Group shows are a different animal from solo shows or retrospectives and each pose their own challenges.  But I will say up front that I hate shows with weak concepts, that are irrelevant to society's needs and basically what I call dog and pony shows or Noah's ark show (2 of this and 2 of that).  A show is an opportunity to say something, so think, clear your throat and don't waste the opportunity.  In my books waste is the only sin.  (Which I believe the Prophet Mohammed said or at least that's the common attribution).

The Spirit of the Caribou has been especially satisfying to work on because of the depth of the concept and the vigour with which artists responded.  It's always a good sign when the artists come to you and ask to be considered because they are busting with something to say and an itch to make something about it.  The best concepts will elicit good work and not be sterile art theory (which I loathe).  In the case of this show, I can honestly say without exaggeration that some of the best artists have produced work that I fully expect will stand the test of time.  They will look back and say, "yes, that was my best and I am proud of it."
This is Kelly Jane Bruton at work on two pieces that are in the show.
Incredible work! What I love about Kelly is that she takes her work, but not herself,
very seriously.  Work ethic, research, technical skills and humour, she has it all going on.
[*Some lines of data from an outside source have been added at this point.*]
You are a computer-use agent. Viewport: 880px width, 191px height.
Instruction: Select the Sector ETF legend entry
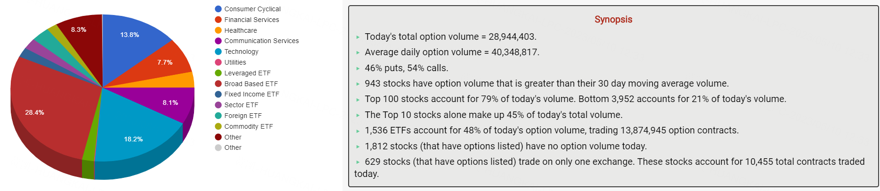point(241,105)
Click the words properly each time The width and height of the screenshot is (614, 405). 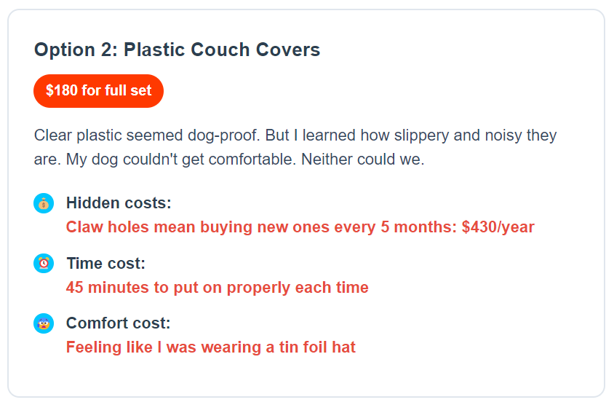(x=298, y=288)
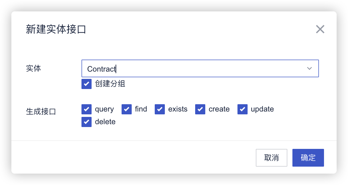The width and height of the screenshot is (348, 185).
Task: Click the 'find' text label
Action: click(141, 109)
Here's the intro from the catalogue essay:

The Spirit of the Caribou


Less graphic than the puffin, nor as political as the seal, the caribou nevertheless rivals the cod as a cultural icon in this province.  When the Craft Council Gallery put out the call for The Spirit of the Caribou it was clear that a nerve was touched.  It had a direct resonance with craftspeople and artists of many communities and interests:  historical and military, ecological and environmental and let's not forget pure childhood fantasy. The caribou has fed our bodies, souls and imagination for generations. But First Peoples first.
...............................

This show has 15 artists in it and I was allotted only about a 1,000 words, so saying something meaningful about the work was a real challenge.  I decided to dwell on the various aspects of the theme and how I saw them manifest through the works.  That way I was commenting on the work rather than setting myself up as an expert, which I never feel comfortable doing.  My job is to make viewers look more closely and keep thinking.  Eventually, I want them to reach their own conclusions.
This is a proposal sketch by David Hayashida.
 If you come to the show you will see how much it changed in the process.

Here's a list of who's in the show:  David Hayashida, Shirley Moorhouse, Jerry Evans, Deb Kuzyk & Ray Mackie, Kumi Stoddart, Nicola Hawkins, Kelly Jane Bruton, Jennifer Morgan, Maxine and Frances Ennis, Terry Nicholls, Jane Sasonow White, Curtis Jones and Susan Furneaux.

Make sure you join us next weekend at the Craft Gallery in St. John's.  There's going to be quite a herd of us.  I believe Joan Sullivan is doing a piece about it for The Newfoundland Quarterly.  Hurray for team Caribou!